- "Remind me again," said Acacia, "why we were assigned to be partners."
- "Something about stabilizing me and curbing your bloodthirsty tendencies? And something about you imitating Teatime, but I don't see what four-o-clock has to do with anything..."
- —Acacia and Jay, "Protector of the Ringbearer"
Remember, though, that your partner is not your lover; though this has occasionally happened before, the Legal Department, the Department of Internal Affairs, and FicPsych would like to remind you that engaging in the second definition must be consensual for both parties, or there shall be trouble.
It is strongly suspected that partners are deliberately assigned for maximum personality conflict potential.
Due to understaffing, agents are not always assigned partners. However, there are several good reasons they usually are.
Most PPC agents work in teams because:
- Partners help each other stay objective in the face of Lust Objects.
- Partners help each other stay
saneat a reasonable level of insanity.
- Partners who have divergent interests and strengths can cover more fandoms and/or a wider array of badfics.
- It helps if one partner can subdue a Mary Sue or possessed canon while the other proceeds with an exorcism or assassination.
- Agents can get very angry about the abuse of their favorite canon characters, so it's often necessary for one agent to restrain the other from killing the Sue before a proper charge list can be assembled.

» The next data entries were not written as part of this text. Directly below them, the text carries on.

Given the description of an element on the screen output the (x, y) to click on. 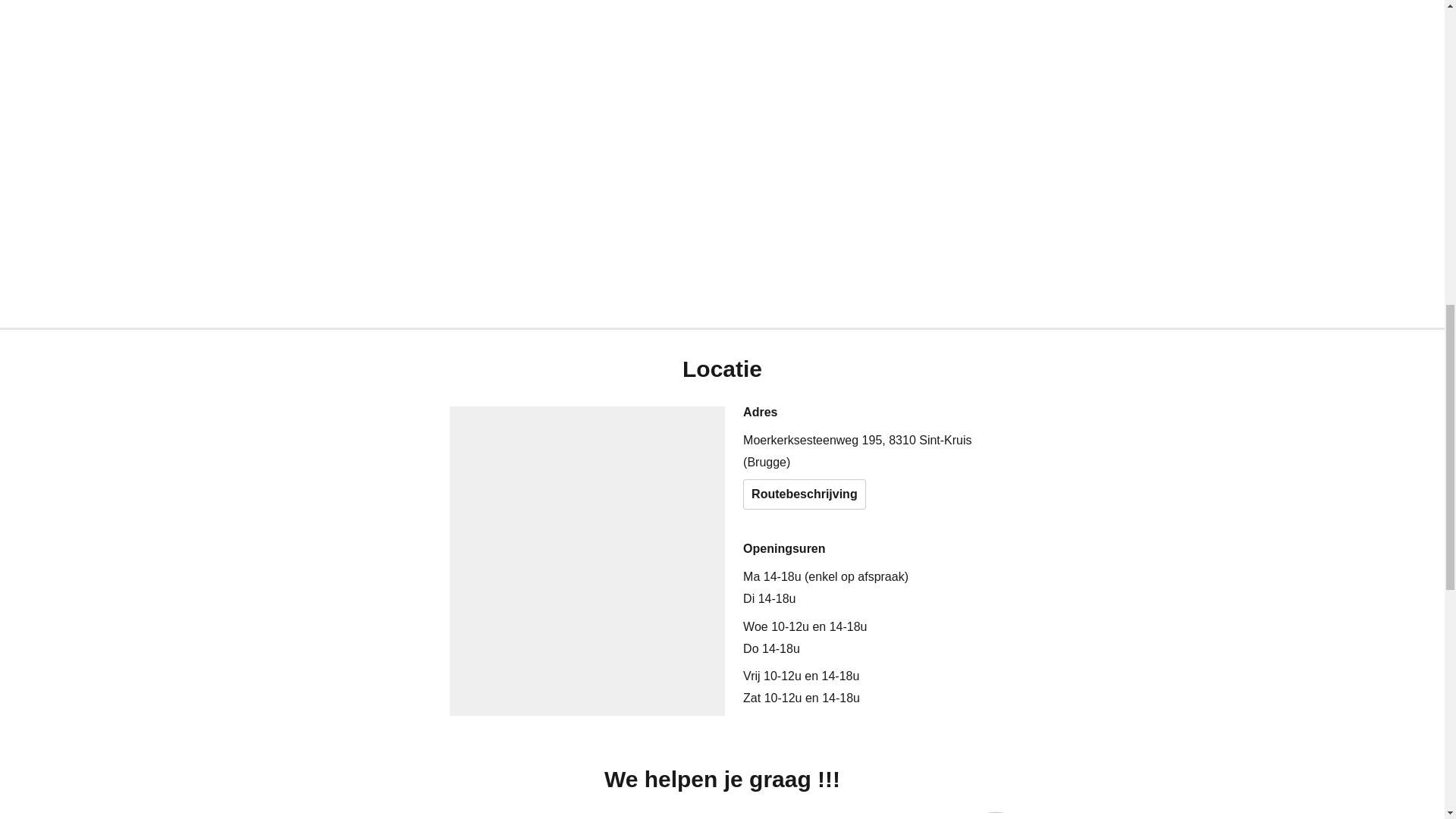
Contact Element type: text (269, 26)
Winkel Element type: text (51, 26)
Over ons Element type: text (125, 26)
Nu winkelen Element type: text (1165, 758)
Locatie Element type: text (199, 26)
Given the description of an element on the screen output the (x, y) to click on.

- Agents who have been injured (by accident, by a character from the fic, or even by the fic itself) will need their partners to drag them back through the portal to HQ.
- Gathering charges and analyzing a badfic is often easier when two people can bounce ideas off each other.

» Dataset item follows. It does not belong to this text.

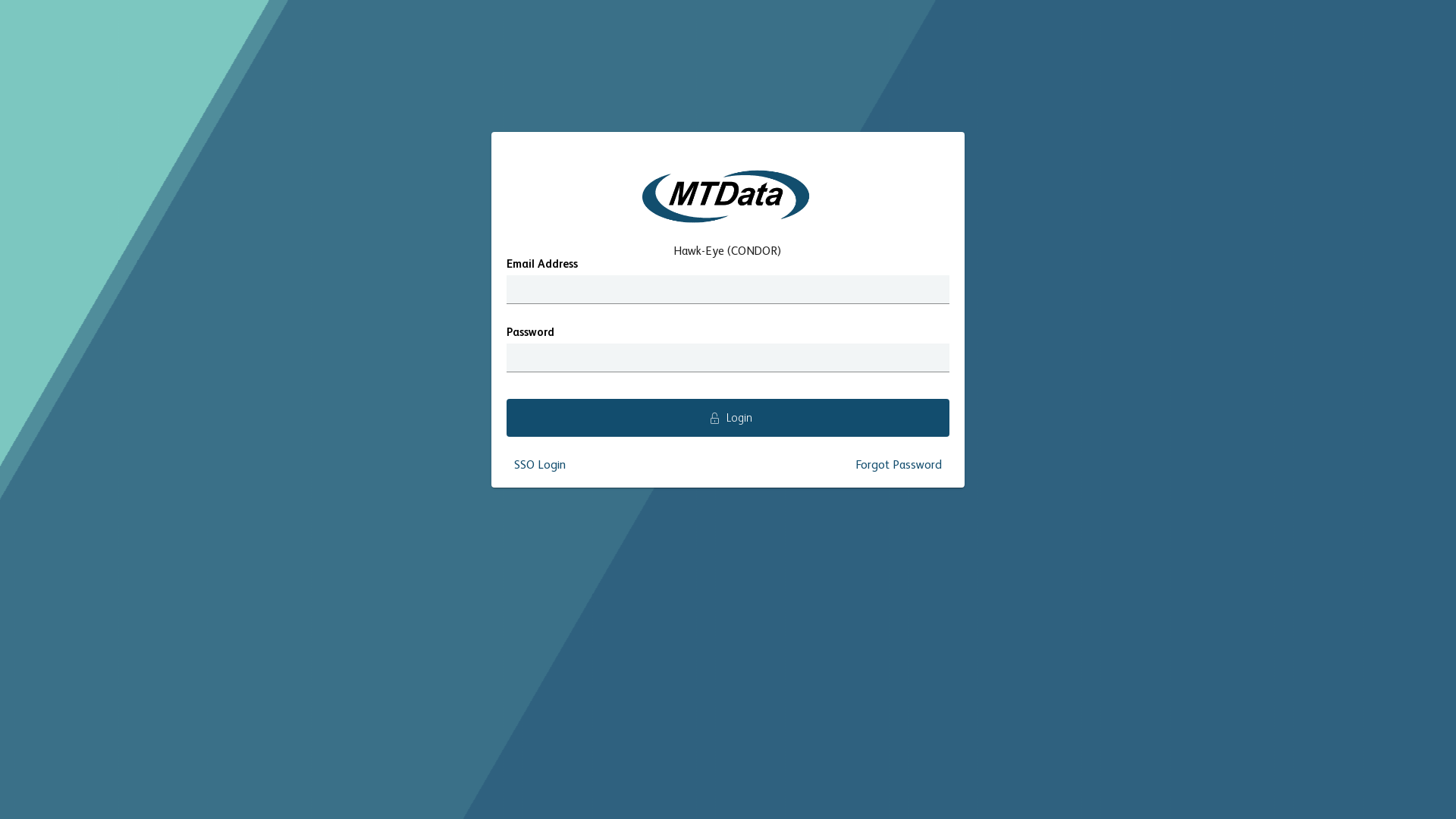
Forgot Password Element type: text (898, 465)
Login Element type: text (727, 417)
SSO Login Element type: text (539, 465)
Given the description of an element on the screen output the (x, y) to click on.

- If the worst happens and an agent is irreversibly turned into a Mary Sue, their partner can take them out. Fortunately for most agents, even ex-Sue agents, there are medications that can prevent this if it's caught early enough.
And also because:
- In the beginning, PPC missions were usually co-written by two authors with one agent apiece. Sometimes this still happens, because it's fun.
- Having two (or three) characters playing off each other makes exposition and comedy much easier to achieve than having just one character monologuing to themself.